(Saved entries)
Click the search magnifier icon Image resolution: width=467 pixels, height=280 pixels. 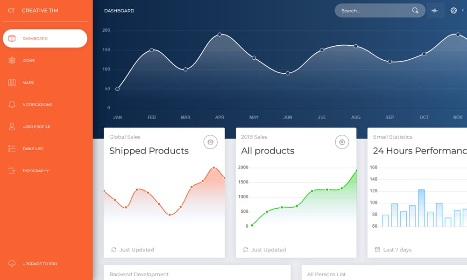pos(415,10)
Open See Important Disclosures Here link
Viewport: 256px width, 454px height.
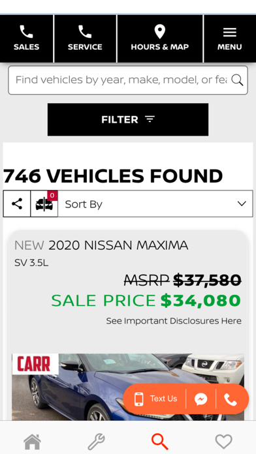coord(174,321)
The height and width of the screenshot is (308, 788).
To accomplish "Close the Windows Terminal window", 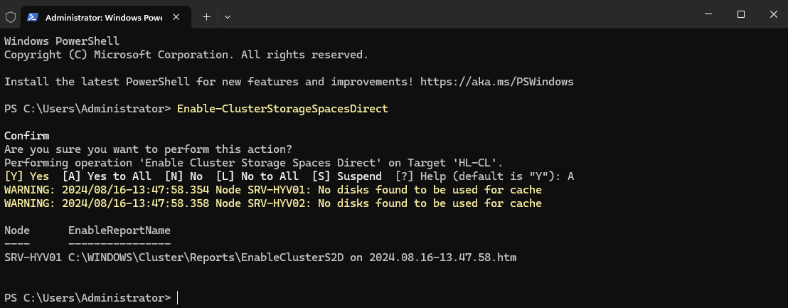I will click(772, 14).
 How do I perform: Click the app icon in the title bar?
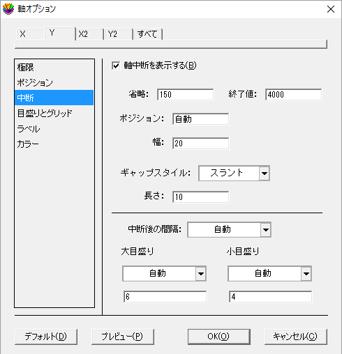point(8,9)
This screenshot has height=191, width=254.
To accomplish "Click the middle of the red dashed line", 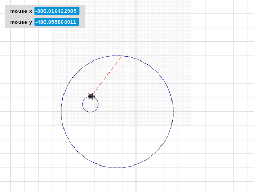I will pyautogui.click(x=107, y=75).
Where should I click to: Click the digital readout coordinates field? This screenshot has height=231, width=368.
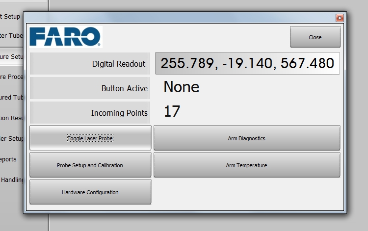(247, 63)
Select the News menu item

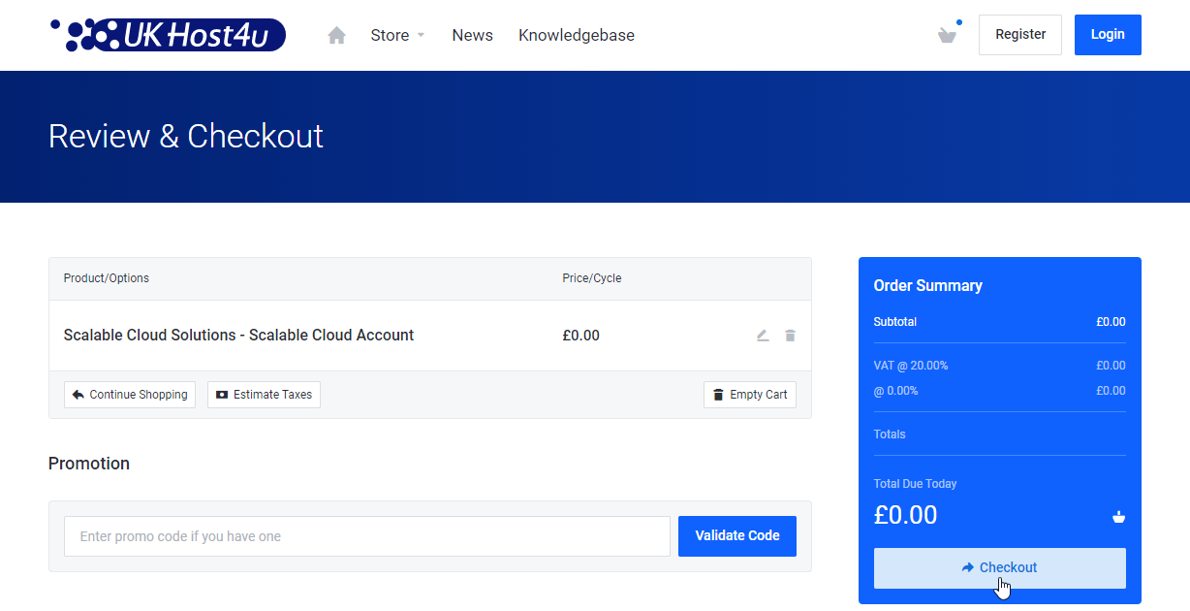[472, 35]
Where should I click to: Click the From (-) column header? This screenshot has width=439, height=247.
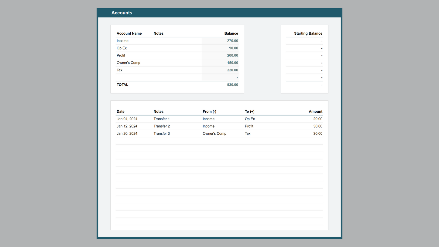click(209, 111)
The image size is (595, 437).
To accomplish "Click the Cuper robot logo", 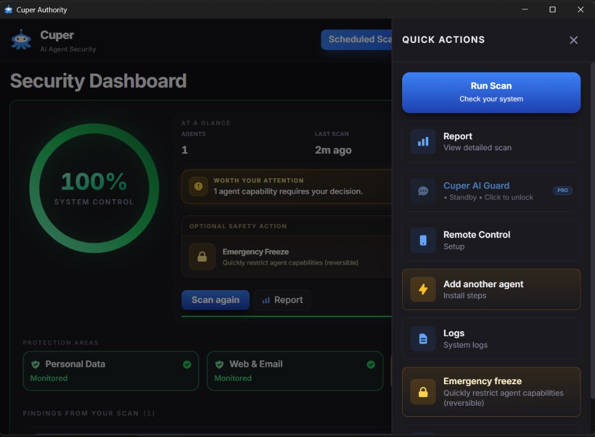I will pos(21,39).
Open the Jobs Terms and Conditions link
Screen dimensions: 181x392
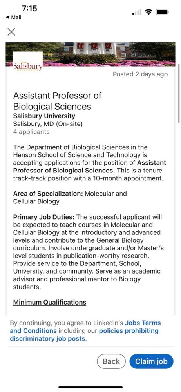coord(85,327)
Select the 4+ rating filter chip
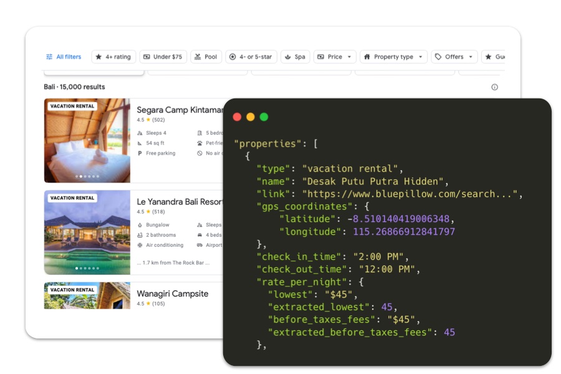This screenshot has height=374, width=561. click(x=113, y=57)
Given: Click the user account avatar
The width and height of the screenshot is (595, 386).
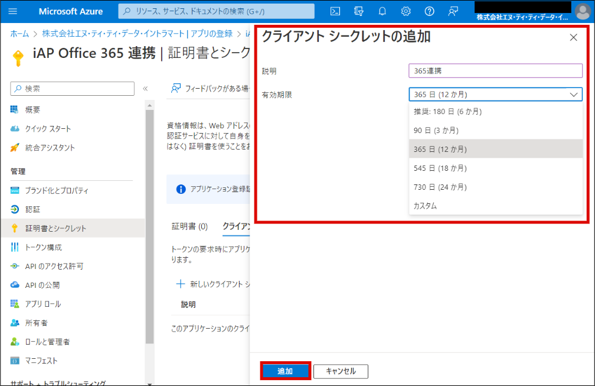Looking at the screenshot, I should click(582, 11).
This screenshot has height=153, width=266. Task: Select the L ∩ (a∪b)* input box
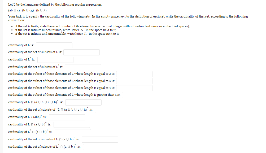coord(71,124)
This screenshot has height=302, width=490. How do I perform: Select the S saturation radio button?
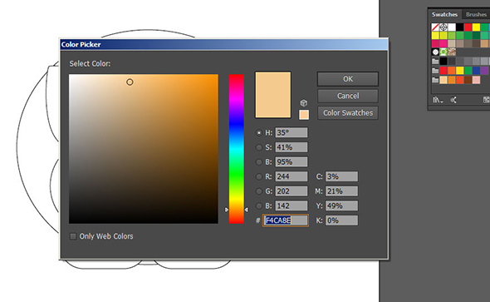pyautogui.click(x=259, y=147)
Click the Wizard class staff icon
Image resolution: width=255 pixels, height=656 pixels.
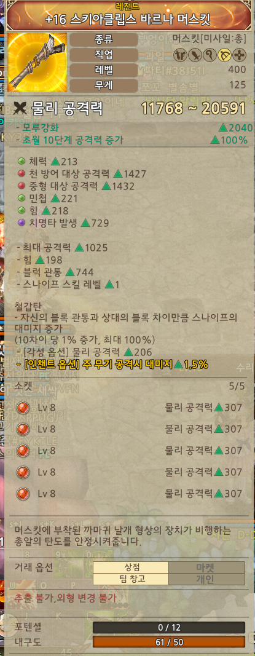[210, 55]
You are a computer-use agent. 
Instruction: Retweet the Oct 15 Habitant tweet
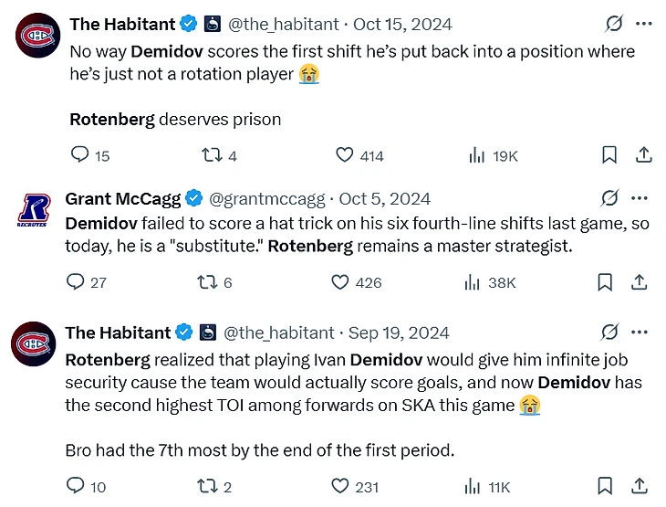coord(211,155)
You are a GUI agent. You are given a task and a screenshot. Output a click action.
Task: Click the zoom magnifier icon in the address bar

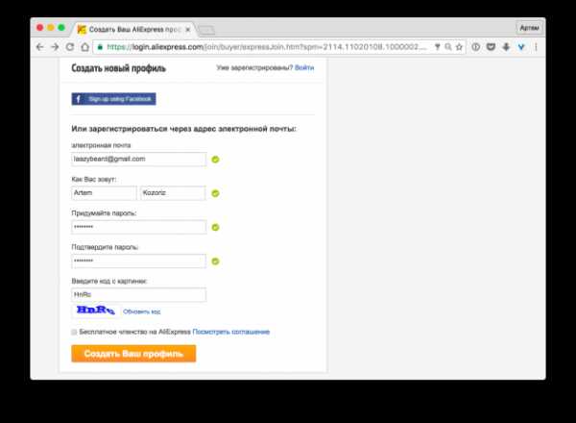(x=448, y=47)
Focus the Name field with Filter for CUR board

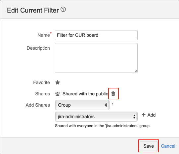[x=96, y=35]
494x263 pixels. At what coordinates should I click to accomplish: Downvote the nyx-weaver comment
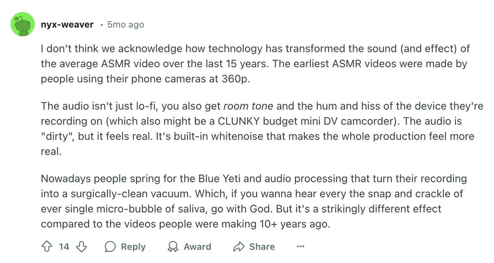pyautogui.click(x=82, y=247)
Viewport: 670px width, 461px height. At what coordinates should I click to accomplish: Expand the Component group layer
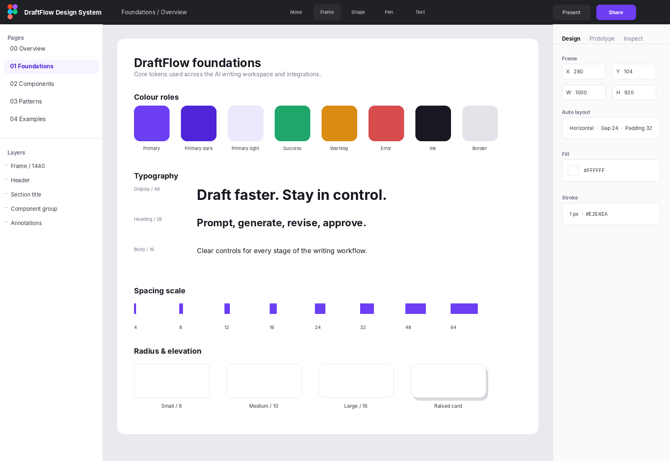(6, 208)
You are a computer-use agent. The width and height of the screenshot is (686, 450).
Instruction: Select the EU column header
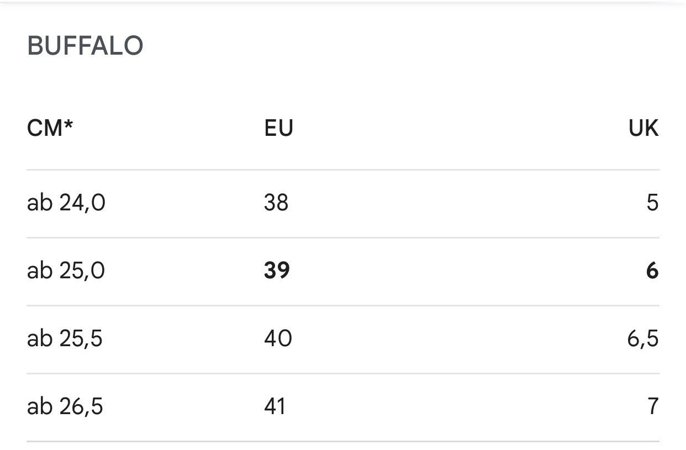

§ **Description of the task**
Begin at the line with "You are a GUI" and end at the last line of the data above. Reproduce those lines exactly, but not the pictures.

§ **Solution to this task**
You are a GUI agent. You are given a task and a screenshot. Output a click action.
Task: Click the zoom magnifier icon in the address bar

(x=448, y=47)
Focus the Name field with Filter for CUR board

[x=96, y=35]
494x263 pixels. At what coordinates should I click to accomplish: Downvote the nyx-weaver comment
pyautogui.click(x=82, y=247)
Viewport: 670px width, 461px height. At what coordinates should I click to accomplish: Expand the Component group layer
(6, 208)
You are a computer-use agent. The width and height of the screenshot is (686, 450).
Instruction: Select the EU column header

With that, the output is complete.